Kebersamaan yang makin besar dan menggairahkan. Setiap produksi selalu jadi peristiwa baru dan memberi pengalaman baru. Meski dikerjakan awak produksi yang sama—artistik, sutradara, sampai pemimpin produksi—sebuah produksi bukanlah pengulangan. Selalu ada tantangan dan kendala berbeda, dan itu memperkokoh kebersamaan.
Sebagai orang yang berdiri di belakang Titimangsa, saya sudah mengenal baik sosok-sosok penting yang kerap atau pernah terlibat dalam produksi Titimangsa. Mereka tidak hanya berasal dari kota yang berbeda, latar budaya yang berbeda, tetapi juga latar seni yang berbeda-beda: sutradara teater, sineas, penulis, penyair, atau penata artistik.
Kebersamaan dan kedekatan kami dengan sejumlah seniman membuat Titimangsa seperti rumah bersama.
Kebersamaan dan kedekatan kami dengan sejumlah seniman membuat Titimangsa seperti rumah bersama. Bukan semata demi sebuah produksi, melainkan juga rumah untuk saling bertukar pikiran, menggodok ide bersama, membaca berbagai isu kesenian dan budaya yang bisa kami respons.
Dari obrolan dan diskusi itu, muncul berbagai gagasan yang bisa diwujudkan.
Hal itu membuat saya sadar bahwa Titimangsa harus mulai menata diri. Lalu dibuatlah semacam usaha bagaimana memetakan beragam gagasan ke dalam agenda produksi.
Sesungguhnya sebagai titian, Titimangsa juga telah berusaha keras jadi jembatan lintas bidang. Kami mengajak orang film untuk terjun ke dunia teater, begitu juga sebaliknya orang-orang teater bermain dalam film.
Hal ini didasari oleh pemikiran, semua bidang kesenian harus bahu-membahu memajukan kesenian dengan misi kemanusiaan. Setidaknya memberikan kesadaran tentang nilai-nilai yang bisa menjadi pedoman saat-saat kita harus berkoneksi dengan manusia lain.
Seumpama mahasiswa, setiap produksi seperti proses menyusun skripsi, tesis, atau disertasi. Jika menengok ke masa di belakang, bagaimana saya pontang-panting menghadapi persoalan produksi, dari sponsor sampai perizinan.
Termasuk bagaimana menyiasati kekurangan dari penjualan tiket dan strategi promosi. Di masa-masa awal, kami lumayan pusing memikirkan pajak pertunjukan yang sangat tinggi, hampir sama dengan konser atau kegiatan komersial lain. Syukurlah, seiring waktu ada perubahan kebijakan pemerintah.
Dan terasa semakin bertambah tahun, kepercayaan sponsor kian meningkat.

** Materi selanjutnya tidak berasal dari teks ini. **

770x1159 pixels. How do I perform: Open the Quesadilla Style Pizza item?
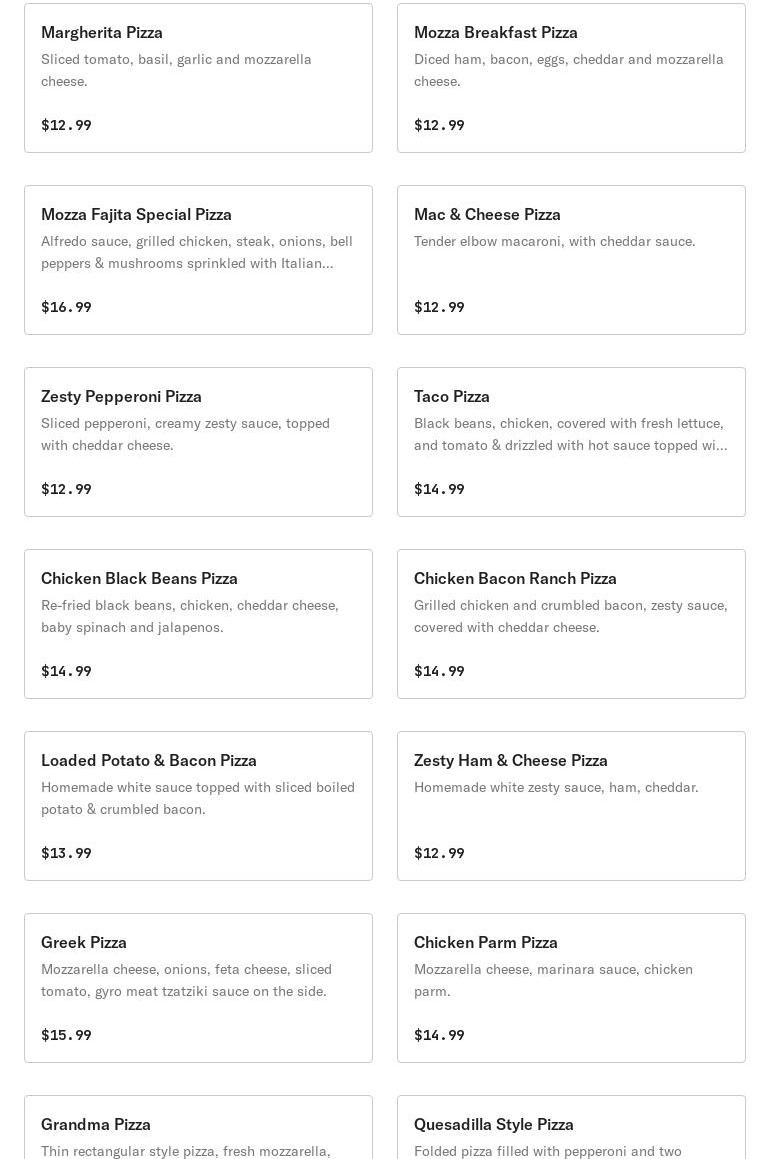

Baik swasta maupun pemerintah memberi respons positif, mendukung acara secara konsisten. Urusan menghimpun penonton masih jadi tantangan, antara lain karena masih rendahnya minat dan kepedulian terhadap seni.
Tantangan terbesar ke depan bukan pada sumber daya manusia atau pelaku seni yang tampil, melainkan manajemen seninya.
Menengok proses yang telah kami lalui, saya meyakini seni pertunjukan Indonesia bisa bernapas panjang, menampilkan keberagaman kreativitas dan ekspresi. Termasuk alih wahana karya sastra, juga kolaborasi lintas seni yang memberi daya hidup pada ruang-ruang gagasan seni yang lebih bervariasi.